Vision-Guided Pick-and-Place with a 7DoF Robotic Arm
Together with Solomon Gonzalez, Mateusz Jaszczuk, and Andrik Puentes, we developed a robotic system that could autonomously detect, grasp, and stack blocks in both static and dynamic environments. The platform was built on the Franka Emika Panda, a seven degree of freedom arm, and combined vision-based perception, kinematic planning, and grasp execution in a unified control pipeline. The final evaluation required robots to build tall, stable towers under time constraints, with performance measured on speed, reliability, and the ability to adapt to both stationary and moving objects.
System Architecture
The control framework was organized around two primary modules. The ArmController
mapped task-level objectives into joint trajectories using inverse kinematics with null-space projection, ensuring that the arm reached targets while maintaining stable joint configurations.

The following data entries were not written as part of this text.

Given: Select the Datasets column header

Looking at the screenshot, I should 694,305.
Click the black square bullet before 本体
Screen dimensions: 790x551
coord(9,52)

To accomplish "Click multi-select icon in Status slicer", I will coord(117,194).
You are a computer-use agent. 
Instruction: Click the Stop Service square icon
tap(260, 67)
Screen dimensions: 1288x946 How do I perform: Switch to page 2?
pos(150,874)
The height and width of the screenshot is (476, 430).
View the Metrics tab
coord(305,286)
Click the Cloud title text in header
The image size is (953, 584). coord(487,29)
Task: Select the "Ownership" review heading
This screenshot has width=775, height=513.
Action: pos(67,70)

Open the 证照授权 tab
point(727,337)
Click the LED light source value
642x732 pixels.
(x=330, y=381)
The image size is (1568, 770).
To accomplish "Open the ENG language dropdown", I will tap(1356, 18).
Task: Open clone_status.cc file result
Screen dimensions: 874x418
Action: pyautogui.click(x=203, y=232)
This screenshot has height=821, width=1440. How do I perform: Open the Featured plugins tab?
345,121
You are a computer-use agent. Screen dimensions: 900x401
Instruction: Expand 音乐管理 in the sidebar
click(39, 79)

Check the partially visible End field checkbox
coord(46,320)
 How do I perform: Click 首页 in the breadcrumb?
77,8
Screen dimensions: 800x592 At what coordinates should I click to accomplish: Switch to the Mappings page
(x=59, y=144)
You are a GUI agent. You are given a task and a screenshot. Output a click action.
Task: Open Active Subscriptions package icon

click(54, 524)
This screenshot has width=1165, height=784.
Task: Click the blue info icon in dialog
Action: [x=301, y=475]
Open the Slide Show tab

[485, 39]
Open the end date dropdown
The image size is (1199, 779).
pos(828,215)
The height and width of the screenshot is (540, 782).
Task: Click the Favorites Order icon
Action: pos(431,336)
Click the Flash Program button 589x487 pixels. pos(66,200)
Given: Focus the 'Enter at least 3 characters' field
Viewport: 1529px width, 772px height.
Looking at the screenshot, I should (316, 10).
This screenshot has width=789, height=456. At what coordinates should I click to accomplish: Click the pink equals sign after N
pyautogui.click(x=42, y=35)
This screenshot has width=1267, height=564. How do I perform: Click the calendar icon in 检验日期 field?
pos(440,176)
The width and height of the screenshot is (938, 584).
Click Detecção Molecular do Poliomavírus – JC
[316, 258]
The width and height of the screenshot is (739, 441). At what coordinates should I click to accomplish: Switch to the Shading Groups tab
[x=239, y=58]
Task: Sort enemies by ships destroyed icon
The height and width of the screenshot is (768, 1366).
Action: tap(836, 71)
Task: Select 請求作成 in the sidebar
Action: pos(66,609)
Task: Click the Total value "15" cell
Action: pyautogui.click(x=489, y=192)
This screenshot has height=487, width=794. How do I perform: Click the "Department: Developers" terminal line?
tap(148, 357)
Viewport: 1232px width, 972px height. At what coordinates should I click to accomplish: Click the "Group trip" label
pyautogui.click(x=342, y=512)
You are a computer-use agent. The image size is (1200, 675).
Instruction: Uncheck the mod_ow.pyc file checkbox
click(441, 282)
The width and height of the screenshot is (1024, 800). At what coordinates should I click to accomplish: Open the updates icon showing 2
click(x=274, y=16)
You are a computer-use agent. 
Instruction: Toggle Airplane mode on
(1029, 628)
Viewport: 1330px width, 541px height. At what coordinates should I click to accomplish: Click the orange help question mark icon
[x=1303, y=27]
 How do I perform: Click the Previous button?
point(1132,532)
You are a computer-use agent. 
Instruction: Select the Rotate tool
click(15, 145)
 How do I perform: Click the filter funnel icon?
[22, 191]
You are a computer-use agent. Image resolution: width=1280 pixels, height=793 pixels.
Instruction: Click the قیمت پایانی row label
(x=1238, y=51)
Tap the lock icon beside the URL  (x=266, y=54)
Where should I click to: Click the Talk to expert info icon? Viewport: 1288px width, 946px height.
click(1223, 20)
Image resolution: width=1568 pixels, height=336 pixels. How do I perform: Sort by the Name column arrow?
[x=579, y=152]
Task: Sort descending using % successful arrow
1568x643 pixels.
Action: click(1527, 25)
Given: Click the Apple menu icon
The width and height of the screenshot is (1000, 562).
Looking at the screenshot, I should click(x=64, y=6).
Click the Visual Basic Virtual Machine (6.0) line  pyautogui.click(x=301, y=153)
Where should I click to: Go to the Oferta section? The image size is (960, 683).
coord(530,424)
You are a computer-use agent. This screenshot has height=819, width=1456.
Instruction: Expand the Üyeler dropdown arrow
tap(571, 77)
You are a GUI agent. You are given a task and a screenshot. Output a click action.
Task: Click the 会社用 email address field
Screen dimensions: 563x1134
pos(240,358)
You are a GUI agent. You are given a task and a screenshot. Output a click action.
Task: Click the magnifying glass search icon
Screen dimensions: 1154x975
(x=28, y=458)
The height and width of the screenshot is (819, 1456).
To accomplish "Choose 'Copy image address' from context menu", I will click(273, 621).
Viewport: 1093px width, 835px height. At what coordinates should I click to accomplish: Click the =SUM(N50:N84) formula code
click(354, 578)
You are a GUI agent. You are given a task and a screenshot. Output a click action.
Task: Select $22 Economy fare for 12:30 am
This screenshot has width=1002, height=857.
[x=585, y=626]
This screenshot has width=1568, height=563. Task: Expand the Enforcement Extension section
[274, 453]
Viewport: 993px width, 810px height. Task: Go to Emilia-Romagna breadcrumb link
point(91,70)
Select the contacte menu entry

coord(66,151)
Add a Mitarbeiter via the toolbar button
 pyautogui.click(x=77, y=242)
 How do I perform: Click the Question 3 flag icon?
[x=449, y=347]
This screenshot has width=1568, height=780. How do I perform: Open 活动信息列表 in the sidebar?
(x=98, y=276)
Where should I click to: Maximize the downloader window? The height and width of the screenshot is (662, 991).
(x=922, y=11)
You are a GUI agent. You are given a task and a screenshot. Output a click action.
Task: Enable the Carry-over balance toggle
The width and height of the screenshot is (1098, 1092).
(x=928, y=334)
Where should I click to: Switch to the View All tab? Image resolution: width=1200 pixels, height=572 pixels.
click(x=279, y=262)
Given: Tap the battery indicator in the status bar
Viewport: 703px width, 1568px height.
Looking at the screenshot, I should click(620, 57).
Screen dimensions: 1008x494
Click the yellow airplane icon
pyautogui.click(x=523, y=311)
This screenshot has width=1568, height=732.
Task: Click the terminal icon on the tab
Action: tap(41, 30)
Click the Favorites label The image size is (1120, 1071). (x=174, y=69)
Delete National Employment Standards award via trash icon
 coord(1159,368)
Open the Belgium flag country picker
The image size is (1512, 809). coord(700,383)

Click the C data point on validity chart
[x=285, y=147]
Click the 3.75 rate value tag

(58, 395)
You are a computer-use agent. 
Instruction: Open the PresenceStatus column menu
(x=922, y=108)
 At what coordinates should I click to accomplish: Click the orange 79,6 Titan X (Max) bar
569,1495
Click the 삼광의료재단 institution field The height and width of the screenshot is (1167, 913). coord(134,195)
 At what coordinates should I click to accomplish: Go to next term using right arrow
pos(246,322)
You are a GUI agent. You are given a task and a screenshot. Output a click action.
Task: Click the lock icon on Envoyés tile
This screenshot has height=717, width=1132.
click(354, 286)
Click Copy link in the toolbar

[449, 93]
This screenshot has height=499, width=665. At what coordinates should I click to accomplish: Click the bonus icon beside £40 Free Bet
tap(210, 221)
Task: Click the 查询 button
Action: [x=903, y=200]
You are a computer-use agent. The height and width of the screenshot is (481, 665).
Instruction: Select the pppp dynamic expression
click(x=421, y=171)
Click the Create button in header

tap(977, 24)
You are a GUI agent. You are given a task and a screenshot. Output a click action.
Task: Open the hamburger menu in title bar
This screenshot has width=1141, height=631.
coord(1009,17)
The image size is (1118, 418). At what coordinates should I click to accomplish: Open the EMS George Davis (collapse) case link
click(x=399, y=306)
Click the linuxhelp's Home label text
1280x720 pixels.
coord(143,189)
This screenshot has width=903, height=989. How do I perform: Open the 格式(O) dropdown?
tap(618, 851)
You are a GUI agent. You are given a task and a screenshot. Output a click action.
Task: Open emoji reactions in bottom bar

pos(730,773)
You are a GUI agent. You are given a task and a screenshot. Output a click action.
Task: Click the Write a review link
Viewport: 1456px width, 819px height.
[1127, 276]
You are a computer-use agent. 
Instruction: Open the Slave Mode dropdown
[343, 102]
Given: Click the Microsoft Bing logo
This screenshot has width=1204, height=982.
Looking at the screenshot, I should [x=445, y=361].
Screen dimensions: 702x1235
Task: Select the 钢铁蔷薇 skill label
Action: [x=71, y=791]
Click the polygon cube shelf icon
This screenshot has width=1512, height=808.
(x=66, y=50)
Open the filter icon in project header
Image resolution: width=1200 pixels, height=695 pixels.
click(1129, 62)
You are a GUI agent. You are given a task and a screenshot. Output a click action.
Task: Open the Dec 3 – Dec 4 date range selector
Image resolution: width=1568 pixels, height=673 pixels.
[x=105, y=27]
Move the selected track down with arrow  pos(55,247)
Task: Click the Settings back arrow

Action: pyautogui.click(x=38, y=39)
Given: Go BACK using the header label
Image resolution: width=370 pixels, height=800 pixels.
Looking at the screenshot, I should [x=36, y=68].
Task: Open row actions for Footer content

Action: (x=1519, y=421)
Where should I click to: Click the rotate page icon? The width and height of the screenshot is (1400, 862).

The ObjectDetector
processed AprilTag detections from a wrist-mounted camera, transformed block poses into the world frame, and passed them to the controller for grasp execution. Together, these modules enabled continuous block localization and stable motion planning.
To reduce planning complexity, we relied on a small set of predefined task configurations: an initialization pose, scanning poses for both static and dynamic blocks, and a placement pose over the stacking platform. These anchor points improved predictability and reduced computational load during repeated tasks.
Static Block Manipulation
The static block pipeline was highly reliable. Once an AprilTag was detected, the block’s pose was computed in the world frame, and the ArmController
generated an alignment trajectory. The gripper descended, closed, and lifted the block, then placed it onto the scoring platform with a z-offset proportional to the current tower height. Simulation results showed perfect success rates, while hardware introduced some errors due to calibration offsets, block irregularities, and inconsistent gripper force. Overall, the static task provided consistent points during competition.
Dynamic Block Manipulation
The dynamic task introduced greater complexity. Blocks moved along a rotating turntable, requiring prediction of future positions. By estimating the angular velocity of the platform, the system extrapolated the expected angular displacement at grasp time, then computed the target pose in the world frame. The ArmController
generated interception trajectories aligned to these predictions.
Simulation success exceeded seventy percent, but hardware performance was closer to fifty-seven percent, affected by camera noise, delays in pose estimation, and calibration drift. Mitigations included rejecting detections near the gripper and elevating approach trajectories to avoid collisions, which improved consistency but underscored the sensitivity of dynamic grasping to timing and noise.
Block Stacking
Both static and dynamic blocks were stacked using the same placement routine. After each successful grasp, the system updated the tower height estimate and applied incremental offsets for precise placement. The inverse kinematics solver maintained alignment across multiple placements, producing stable towers under repeated trials. Placement accuracy was especially important as the scoring platform offered only a narrow surface, and any lateral drift accumulated over successive layers.
Evaluation and Strategy
Our competitive strategy prioritized reliability by targeting static blocks first, then attempting dynamic blocks with remaining time. This ensured steady point accumulation while still showcasing the dynamic tracking pipeline. The system advanced to the quarterfinals and demonstrated both robust static stacking and functional, if less consistent, dynamic interception.
Challenges and Lessons Learned
Hardware testing revealed discrepancies with simulation. Narrower camera fields of view and calibration offsets caused systematic errors, while variations in gripper force reduced grasp reliability. Real-time delays in perception and trajectory execution limited dynamic interception success, and frequent inverse kinematics calls imposed computational overhead. We addressed these issues with repeated calibration, offset tuning, optimized code paths, and safety thresholds in detection. The project emphasized the importance of robust perception and hardware-aware planning when transferring algorithms from simulation to real systems.